[发明专利]罗湖病毒（TiLV）的RAA恒温荧光检测方法及试剂

说明书

本发明公开了一种罗湖病毒（TiLV）RAA恒温荧光检测方法和检测试剂盒。检测试剂盒包括一条正向引物SEQ ID NO.1、一条反向引物SEQ ID NO.2、一条特异性荧光探针SEQ ID NO.3、反应液、逆转录酶、重组聚合酶和对照品。本发明的试剂盒特异性强；检测灵敏度高，可达到10fg/μL；准确度高、可靠；操作简便快捷，适合现场检测，具有广泛的应用场景。

技术领域

本发明属于分子生物学技术领域，涉及海洋水产养殖业的检测方法，具体涉及一种罗湖病毒的RAA恒温荧光检测方法及试剂盒。

背景技术

罗湖病毒(Tilapia Lake Virus，TiLV)，是近年来发现并报道的一种新兴病毒，该病毒最早于2009年在以色列发现，目前已经在哥伦比亚、厄瓜多尔、埃及、以色列和泰国得到确认。虽然该病原体不会引起公共卫生问题，但可以导致受感染种群大量死亡。据报道，该病毒具有较强的传染性，已经给以色列、厄瓜多尔、埃及等国养殖的罗非鱼造成大面积死亡，死亡率高达70％。

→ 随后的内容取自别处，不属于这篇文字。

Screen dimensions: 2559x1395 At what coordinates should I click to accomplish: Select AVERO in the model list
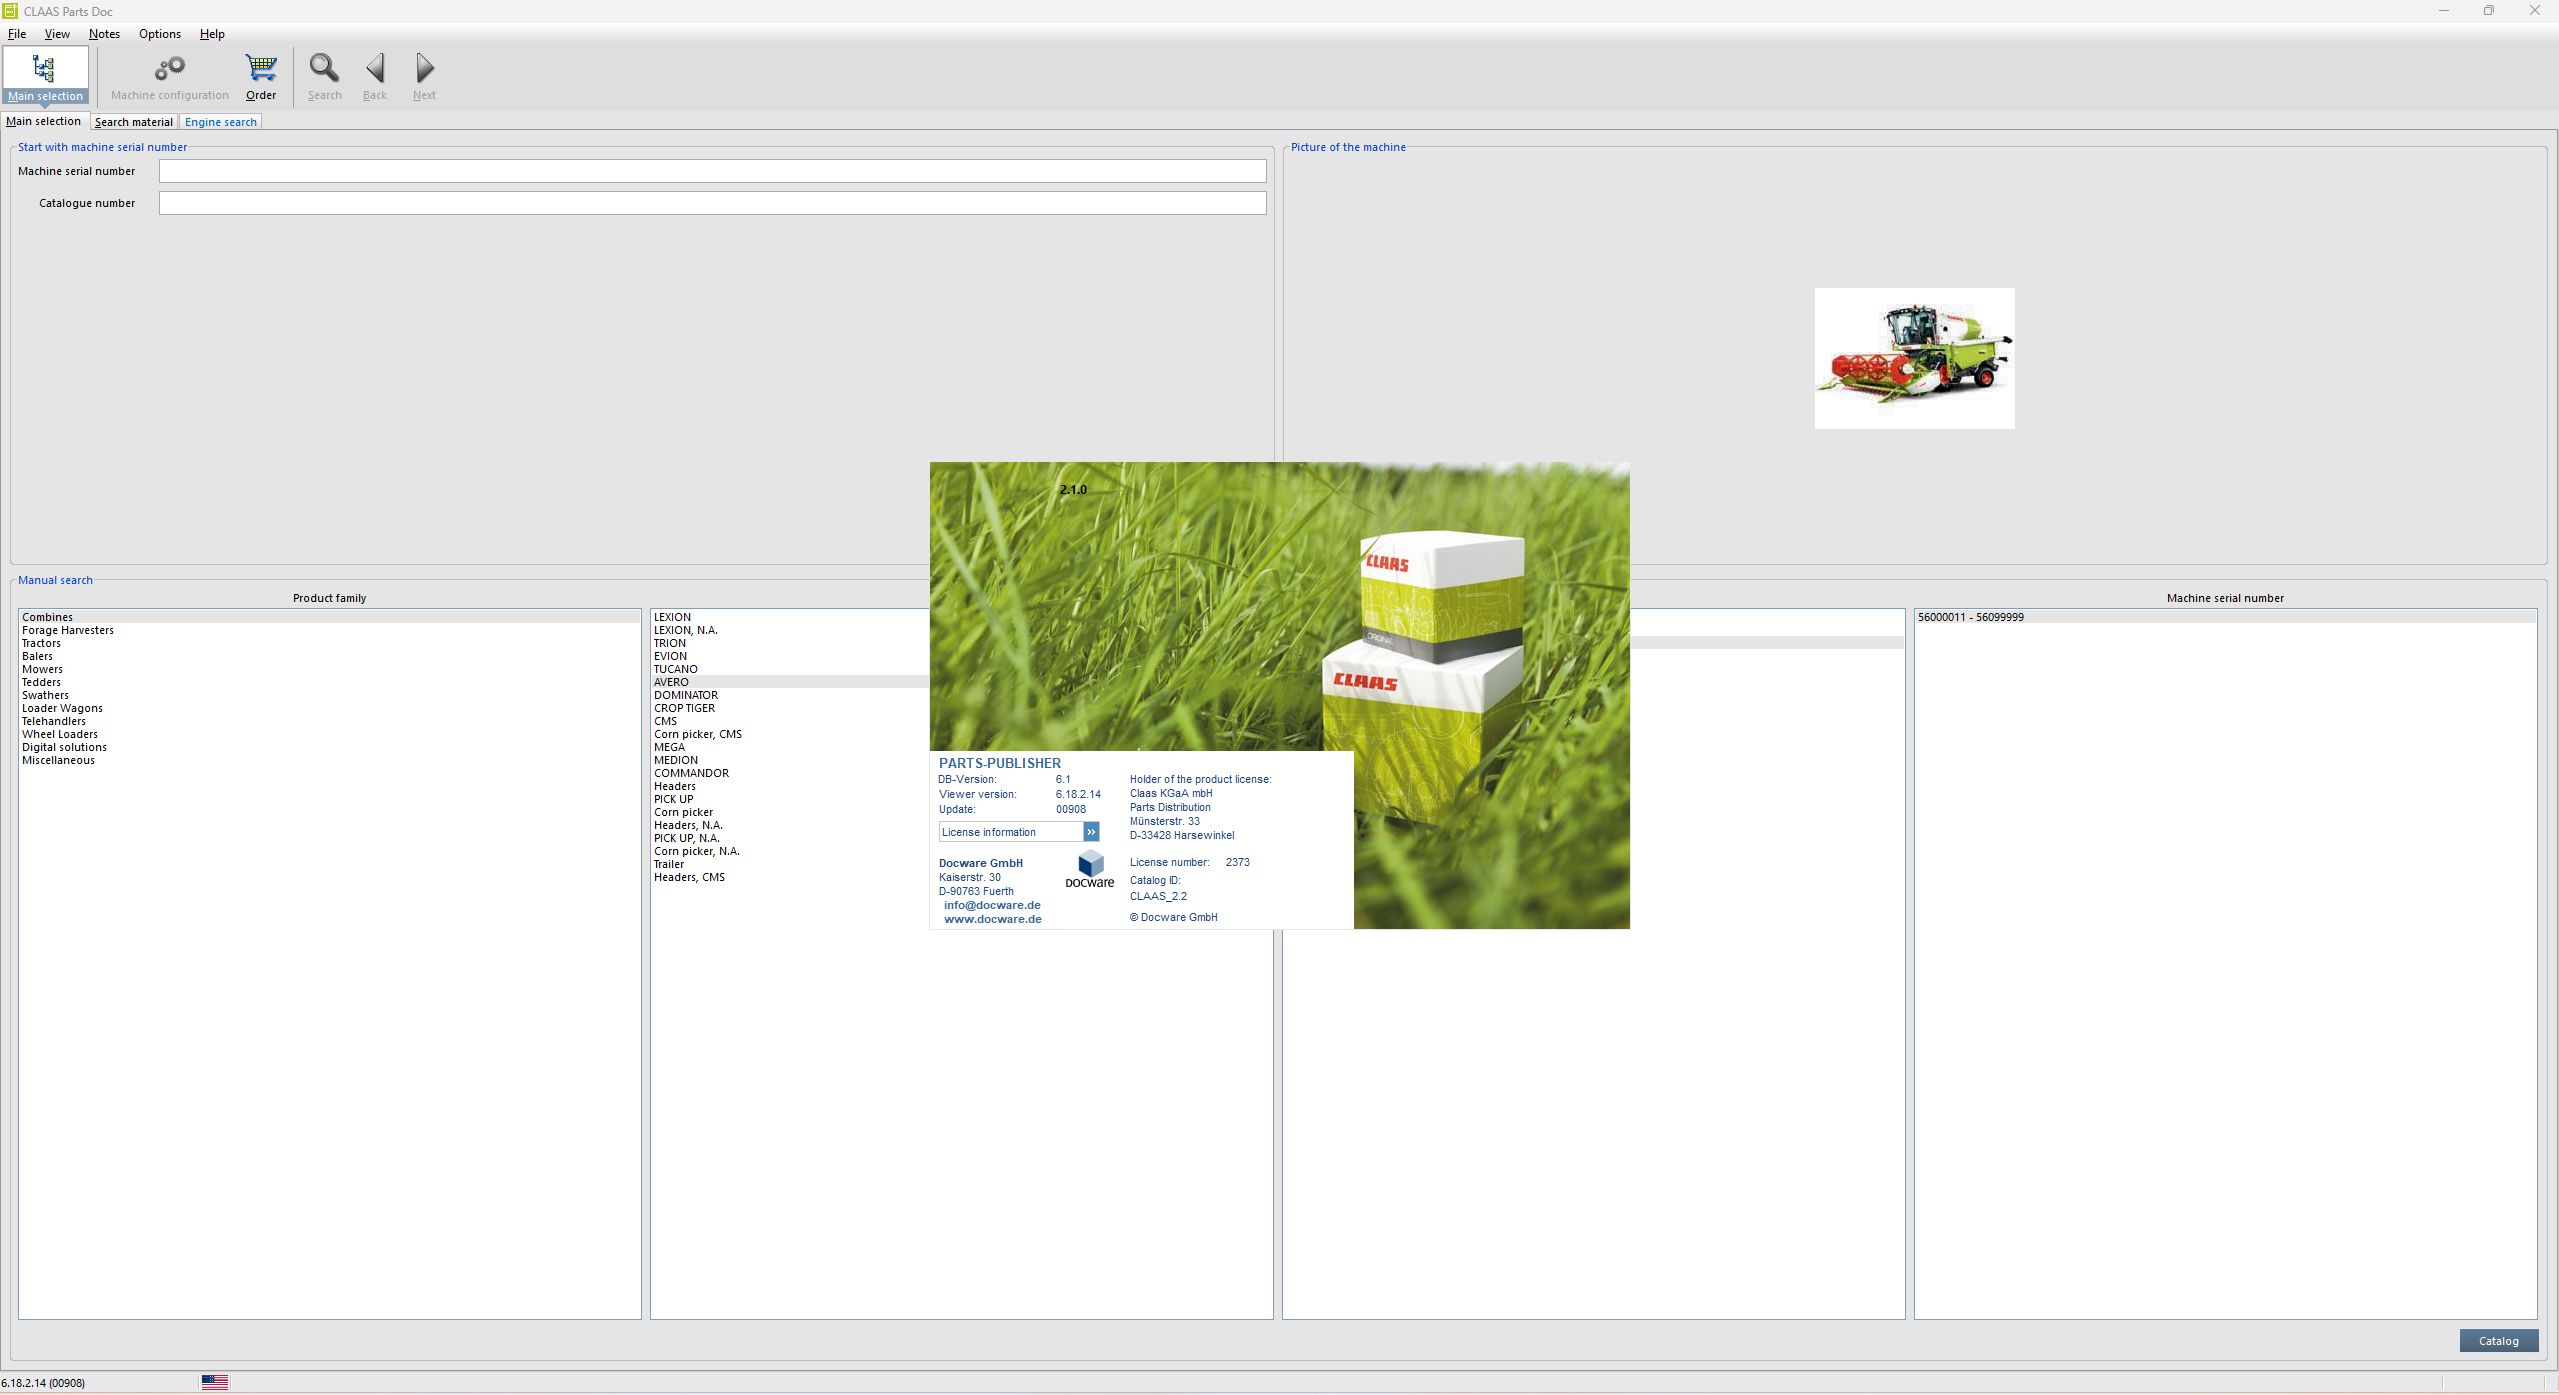[x=672, y=681]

据联合国粮农组织发布的消息，罗湖病毒有可能比目前已知的分布范围更广，给全球罗非鱼养殖造成严重威胁，目前已经引起多个国家的重视并进行积极的监视。罗湖病毒是一种负链RNA病毒，基因组由10个独立的基因片段组成，目前仍未确定其分类地位，极有可能是正粘病毒科的一种新型病毒，罗湖病毒在24-33℃均可以生长，最适生长温度25℃。2017年5月，我们首次从国内养殖的罗非鱼中检测出该病毒。鉴于罗湖病毒引起的高死亡率和重大经济损失，为了及早发现养殖罗非鱼是否被罗湖病毒感染，有必要建立一种快速、准确、灵敏的检测方法。

目前，尚缺乏有效控制罗湖病毒的药物和方法。目前TILV检测方法主要是RT-PCR方法。虽然PCR方法敏感、准确、快速，可替代病原学检测，但由于需要昂贵的仪器设备、较高检测费用以及对检测人员较高的技术要求而使其不适用于现场快速检测及基层普及应用。与一般PCR技术相比，荧光PCR检测技术简化了操作步骤，而且可消除扩增产物引起的交叉污染，减少假阳性的发生。但实时荧光PCR耗时长，成本较高，目前在水产养殖动物的常规病原体检测中的应用还不多。本发明建立了RAA恒温荧光来检测罗湖病毒的方法，快速方便，准确可靠，是适应口岸快速检测和大通关的时代要求，对促进中国海洋养殖及其产品的贸易有重要作用。

重组酶介导扩增(Recombinase-aid Amplification，RAA)技术也是一种在恒温下可以使核酸快速扩增的方法。与RPA不同的是，RAA扩增法使用的是从细菌或真菌中获得的重组酶，在37℃恒温下，该重组酶可与引物DNA紧密结合，形成酶和引物的聚合体，当引物在模板DNA上搜索到与之完全互补的序列时，在单链DNA结合蛋白(single-strandedDNAbinding，SSB)的帮助下，使模板DNA解链，并在DNA聚合酶的作用下，形成新的DNA互补链，反应产物也是以指数级增长，通常在1h内即能得到可以用琼脂糖凝胶电泳检测到的扩增片段。在RAA反应体系中加入荧光基团，利用荧光信号的积累实时监控整个RAA扩增过程，20分钟内，可实现对起始模板的定量及定性分析。整个反应简单快速，因为不需要高温循环，所以特别适合在有大量样品的非实验室检测场所使用，适用于食品快速检测领域。

发明内容

有鉴于此，本发明的目的是提供罗湖病毒(TILV)的RAA恒温荧光核酸检测试剂盒及检测方法。

为实现以上目的，本发明采用以下技术方案：

一种罗湖病毒(TILV)核酸的检测试剂盒，包括：罗湖病毒正向引物、反向引物以及特异性荧光探针，其中所述罗湖病毒正向引物核苷酸序列如SEQ ID NO.1所示、所述罗湖病毒反向引物核苷酸序列如SEQ ID NO.2所示，所述特异性荧光探针的核苷酸序列如SEQ IDNO.3，其5’端标记有荧光报告基团，3’端标记有荧光淬灭基团。